Le nom du pont actuel est lié à Pedro de Heredia, fondateur espagnol de Carthagène des Indes, déjà connu par l’histoire d’India Catalina. Sur le Paseo Heredia aménagé ici, on prévoyait d’installer sa statue. En mille neuf cent quinze, on posa même la première pierre du monument, mais la figure de bronze n’apparut qu’en mille neuf cent soixante-trois, et ailleurs ; elle se trouve aujourd’hui sur la place des Coches.
Le ravelin lui-même a presque disparu de la surface.
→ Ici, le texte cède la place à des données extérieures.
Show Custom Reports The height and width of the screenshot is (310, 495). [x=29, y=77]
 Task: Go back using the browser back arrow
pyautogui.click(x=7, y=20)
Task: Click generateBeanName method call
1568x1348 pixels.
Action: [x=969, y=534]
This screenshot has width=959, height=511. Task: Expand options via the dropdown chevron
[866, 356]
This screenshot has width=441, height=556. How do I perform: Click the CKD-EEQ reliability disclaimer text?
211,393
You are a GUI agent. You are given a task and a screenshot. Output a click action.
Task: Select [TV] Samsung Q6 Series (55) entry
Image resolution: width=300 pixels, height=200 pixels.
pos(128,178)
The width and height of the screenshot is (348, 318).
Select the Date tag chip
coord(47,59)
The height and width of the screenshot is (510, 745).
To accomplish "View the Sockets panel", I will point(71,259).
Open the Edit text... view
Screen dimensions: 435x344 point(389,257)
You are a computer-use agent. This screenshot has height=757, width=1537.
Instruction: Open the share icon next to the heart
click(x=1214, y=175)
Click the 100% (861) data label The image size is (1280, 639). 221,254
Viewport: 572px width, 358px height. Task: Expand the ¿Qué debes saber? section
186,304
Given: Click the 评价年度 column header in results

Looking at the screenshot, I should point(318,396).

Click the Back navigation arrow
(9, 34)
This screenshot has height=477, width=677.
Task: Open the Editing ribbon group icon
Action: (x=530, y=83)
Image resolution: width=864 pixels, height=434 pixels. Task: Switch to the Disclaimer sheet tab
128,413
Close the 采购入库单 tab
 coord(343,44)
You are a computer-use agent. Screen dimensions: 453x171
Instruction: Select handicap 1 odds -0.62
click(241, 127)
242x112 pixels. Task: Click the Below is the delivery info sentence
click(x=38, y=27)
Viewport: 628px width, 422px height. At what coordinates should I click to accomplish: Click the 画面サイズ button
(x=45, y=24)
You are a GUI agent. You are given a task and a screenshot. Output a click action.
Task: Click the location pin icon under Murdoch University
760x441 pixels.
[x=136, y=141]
Ses fondations conservées sont cachées sous le pont Heredia, et des fragments distincts de l’ancien accès ont été intégrés aux murs de soutènement. Au-dessus de l’emplacement du fort démantelé passe le trafic pour lequel le Congrès avait justement autorisé à extraire la pierre d’ici.
Sur place
Espace urbain ouvert ; l’accès dépend de la circulation et des travaux autour du pont.
Vérifié : 26 juin 2026. Vérifiez la source officielle avant votre visite.Observez le lieu depuis un point piéton sûr : la circulation dense ne permet pas de chercher un meilleur angle sur la chaussée. Ne descendez pas vers les fondations pour un gros plan.